By Jennifer Womack, WLR Managing Editor 

Cheyenne – “It’ll be crazy here next week,” says Marlene Zumo. Behind her the room buzzes with the noise of phone conversations and the clicking of data being entered as operators ask questions about cattle and sheep.
    Zumo supervises 66 people who next week will begin taking questions from across the nation pertaining to the 2007 Ag Census. When they’re not working on the census, Zumo’s team gathers data for the numerous statistical reports relating to agriculture. Many in Wyoming agriculture are familiar with the phone calls that include questions about numerous aspects of the industry and result in a detailed report on prices, trends and more. Two examples of excerpts from those reports can be found in the news briefs within this edition of the Roundup.
    Zumo is an employee of the National Association of State Departments of Agriculture, an entity that contracts with USDA’s National Ag Statistics Service (NASS) to carry out survey work and once every five years, the Ag Census.
    NASS mailed the 2007 Census to agriculturalists across the nation on Dec. 28. Starting Monday Zumo and her team will begin fielding questions from across Wyoming and the nation. They expect the 16 telephone lines at the call center to stay busy for the next few months.
    “Wyoming is one of six call centers in the nation,” says Director of NASS’s Wyoming Office, Glenda Shepler. Her office is one floor below the call center where she and her staff can interact with the call center and obtain the timely information they need. Reaching the fourth floor, explains Shepler noting the agency’s commitment to protecting the information it gathers, requires a special pass.
    Location of the call center in Cheyenne increases the likelihood of finding employees with an agricultural background. When the 2002 Census was carried out Shepler says the there were four call centers across the nation. Noting that her agency wants there to be someone on-hand to answer questions, as opposed to a messaging system, the number was expanded. “Those four units received just fewer than 200,000 phone calls,” she notes of the 2002 Census.
    As the 2007 Census gets underway Shepler says 100 phone lines are available nationwide. Sixteen of those are in Wyoming. When individuals call the toll free number on their census form to ask a question they’re directed to one of the six call centers based on the time of day and the availability of open lines.
    Shepler has spent a great deal of time traveling the state this past year speaking to Wyoming agriculturalists about the importance of the census. “It’s the data USDA uses when working on the Farm Bill,” says Shepler of one application. It’s also a source of information for many about various aspects of agriculture nationwide.
    Agriculturalists now have three ways to complete the survey. Completing the written survey is one option. A second is phoning one’s answers in to the call center at 888-424-7828. A third, and new this year, is visiting the agency’s website at Shepler says the website is set up so producers can begin work on the survey, save it and return to it for completion.

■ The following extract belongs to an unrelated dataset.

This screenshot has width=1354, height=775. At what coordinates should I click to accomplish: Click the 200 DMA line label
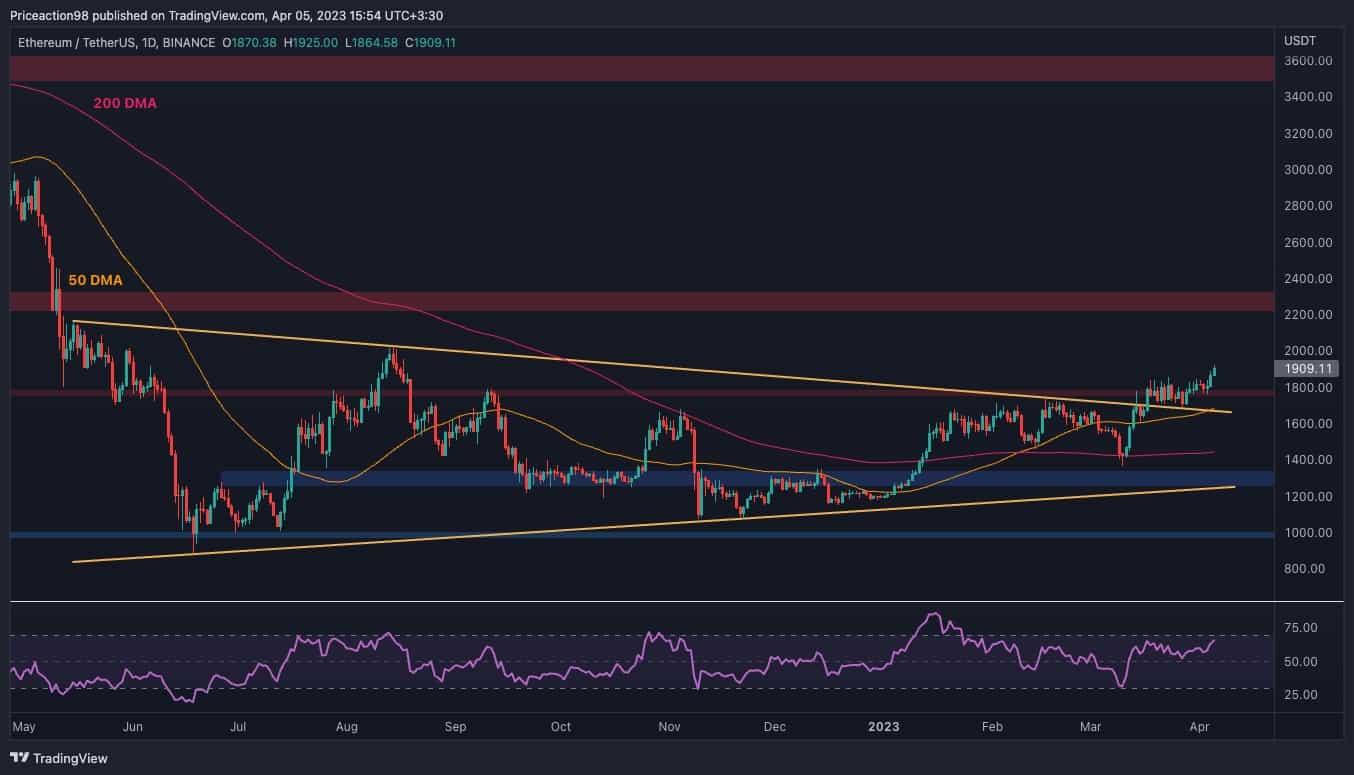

    Shepler says those individuals who received a survey in error should contact her agency or mail the survey back with a note. That way, she explains, her agency’s mailing and calling lists can be updated.

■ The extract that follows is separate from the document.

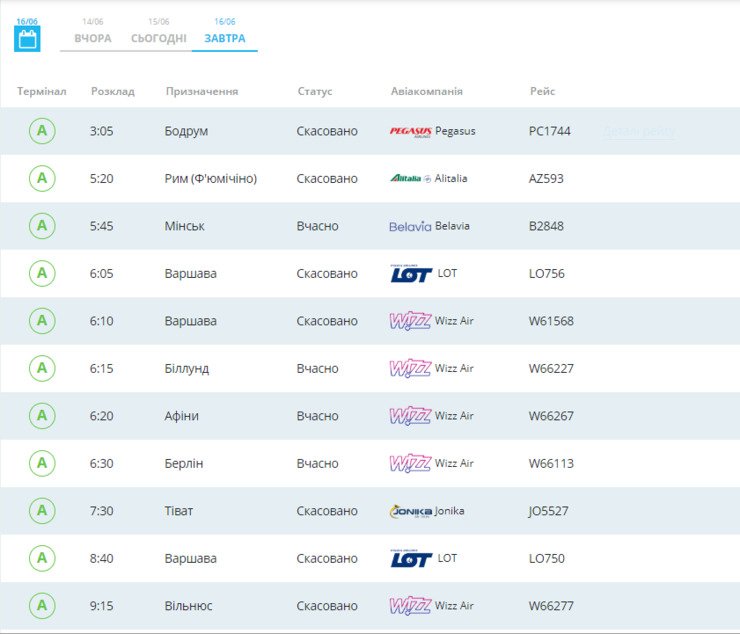This screenshot has width=740, height=634.
Task: Switch to the СЬОГОДНІ tab
Action: coord(158,38)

    Surveys are due Feb. 4. In March Shepler says operators in the call centers will begin calling those who haven’t returned their survey. They also visit some farms and ranches sitting down with producers to complete the document.
    Wyoming, according to Shepler, has less than a 10 percent refusal rate. It’s one of the better in the region, she notes. Call center employees, she says, like it when they get to make calls to Wyoming producers.